▼▼▼

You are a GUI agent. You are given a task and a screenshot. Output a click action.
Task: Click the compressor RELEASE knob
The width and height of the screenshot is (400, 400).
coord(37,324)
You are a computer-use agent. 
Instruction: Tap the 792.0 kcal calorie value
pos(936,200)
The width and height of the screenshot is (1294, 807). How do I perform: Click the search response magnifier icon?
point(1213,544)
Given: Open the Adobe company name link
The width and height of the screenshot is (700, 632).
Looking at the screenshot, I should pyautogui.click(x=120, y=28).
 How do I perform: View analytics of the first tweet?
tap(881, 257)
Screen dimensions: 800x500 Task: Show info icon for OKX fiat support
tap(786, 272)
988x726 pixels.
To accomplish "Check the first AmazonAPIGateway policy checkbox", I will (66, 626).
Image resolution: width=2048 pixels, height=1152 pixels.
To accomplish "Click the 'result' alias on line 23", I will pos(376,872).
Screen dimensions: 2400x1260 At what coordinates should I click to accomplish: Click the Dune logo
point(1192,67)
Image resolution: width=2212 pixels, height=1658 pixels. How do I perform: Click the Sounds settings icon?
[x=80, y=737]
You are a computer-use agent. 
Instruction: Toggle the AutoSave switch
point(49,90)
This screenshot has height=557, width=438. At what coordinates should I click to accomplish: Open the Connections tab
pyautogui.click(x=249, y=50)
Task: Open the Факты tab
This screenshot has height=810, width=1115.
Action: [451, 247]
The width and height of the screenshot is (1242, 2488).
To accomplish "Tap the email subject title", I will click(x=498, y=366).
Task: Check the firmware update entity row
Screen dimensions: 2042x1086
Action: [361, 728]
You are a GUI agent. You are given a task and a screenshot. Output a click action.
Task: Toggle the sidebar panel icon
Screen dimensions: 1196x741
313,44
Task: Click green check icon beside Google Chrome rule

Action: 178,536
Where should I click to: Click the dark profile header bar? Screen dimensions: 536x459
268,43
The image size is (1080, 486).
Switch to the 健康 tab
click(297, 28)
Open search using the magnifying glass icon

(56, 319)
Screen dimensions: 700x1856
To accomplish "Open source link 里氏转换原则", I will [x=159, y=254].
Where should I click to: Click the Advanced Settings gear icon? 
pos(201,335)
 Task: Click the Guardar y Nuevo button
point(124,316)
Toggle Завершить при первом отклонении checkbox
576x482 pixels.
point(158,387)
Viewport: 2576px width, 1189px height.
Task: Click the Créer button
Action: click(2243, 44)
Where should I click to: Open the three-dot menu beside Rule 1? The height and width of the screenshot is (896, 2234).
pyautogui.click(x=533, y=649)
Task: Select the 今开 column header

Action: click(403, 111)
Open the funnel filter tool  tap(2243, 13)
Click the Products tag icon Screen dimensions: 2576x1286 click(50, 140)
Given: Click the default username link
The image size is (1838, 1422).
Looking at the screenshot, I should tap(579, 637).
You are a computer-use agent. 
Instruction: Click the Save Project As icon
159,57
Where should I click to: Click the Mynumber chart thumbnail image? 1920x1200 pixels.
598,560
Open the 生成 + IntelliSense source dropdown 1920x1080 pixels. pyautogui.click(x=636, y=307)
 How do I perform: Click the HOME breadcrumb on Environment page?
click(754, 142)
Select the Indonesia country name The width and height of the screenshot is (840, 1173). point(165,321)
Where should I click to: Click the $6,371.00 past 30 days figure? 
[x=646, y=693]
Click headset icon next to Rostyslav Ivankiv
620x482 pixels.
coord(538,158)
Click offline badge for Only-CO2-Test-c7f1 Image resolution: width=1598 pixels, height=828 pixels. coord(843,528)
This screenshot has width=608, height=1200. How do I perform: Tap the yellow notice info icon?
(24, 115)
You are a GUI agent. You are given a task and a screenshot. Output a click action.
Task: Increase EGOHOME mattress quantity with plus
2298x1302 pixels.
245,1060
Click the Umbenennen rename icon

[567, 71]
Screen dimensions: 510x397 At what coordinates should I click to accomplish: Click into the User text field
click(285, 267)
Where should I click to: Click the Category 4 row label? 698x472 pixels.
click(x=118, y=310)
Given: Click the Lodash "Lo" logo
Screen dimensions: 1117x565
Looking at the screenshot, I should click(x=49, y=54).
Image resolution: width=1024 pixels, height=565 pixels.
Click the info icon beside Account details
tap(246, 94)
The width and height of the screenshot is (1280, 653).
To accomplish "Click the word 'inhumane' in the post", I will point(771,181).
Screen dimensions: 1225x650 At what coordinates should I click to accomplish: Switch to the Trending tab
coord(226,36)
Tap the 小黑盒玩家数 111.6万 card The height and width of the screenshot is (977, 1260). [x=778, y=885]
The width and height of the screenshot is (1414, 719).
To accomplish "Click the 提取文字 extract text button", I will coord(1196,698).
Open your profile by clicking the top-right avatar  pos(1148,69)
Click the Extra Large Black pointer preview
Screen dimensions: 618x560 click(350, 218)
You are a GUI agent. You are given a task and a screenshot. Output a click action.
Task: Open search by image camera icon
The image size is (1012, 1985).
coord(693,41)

▲▲▲

(TASK DESCRIPTION): Copy everything from the line containing "Tap the 小黑盒玩家数" down to the end of the records, renaming "pointer" to "cursor" and keeping all else unchanged.

(ANSWER TO THE PROBLEM):
Tap the 小黑盒玩家数 111.6万 card The height and width of the screenshot is (977, 1260). [x=778, y=885]
The width and height of the screenshot is (1414, 719).
To accomplish "Click the 提取文字 extract text button", I will coord(1196,698).
Open your profile by clicking the top-right avatar  pos(1148,69)
Click the Extra Large Black cursor preview
Screen dimensions: 618x560 click(350, 218)
You are a GUI agent. You are given a task and a screenshot. Output a click action.
Task: Open search by image camera icon
The image size is (1012, 1985).
coord(693,41)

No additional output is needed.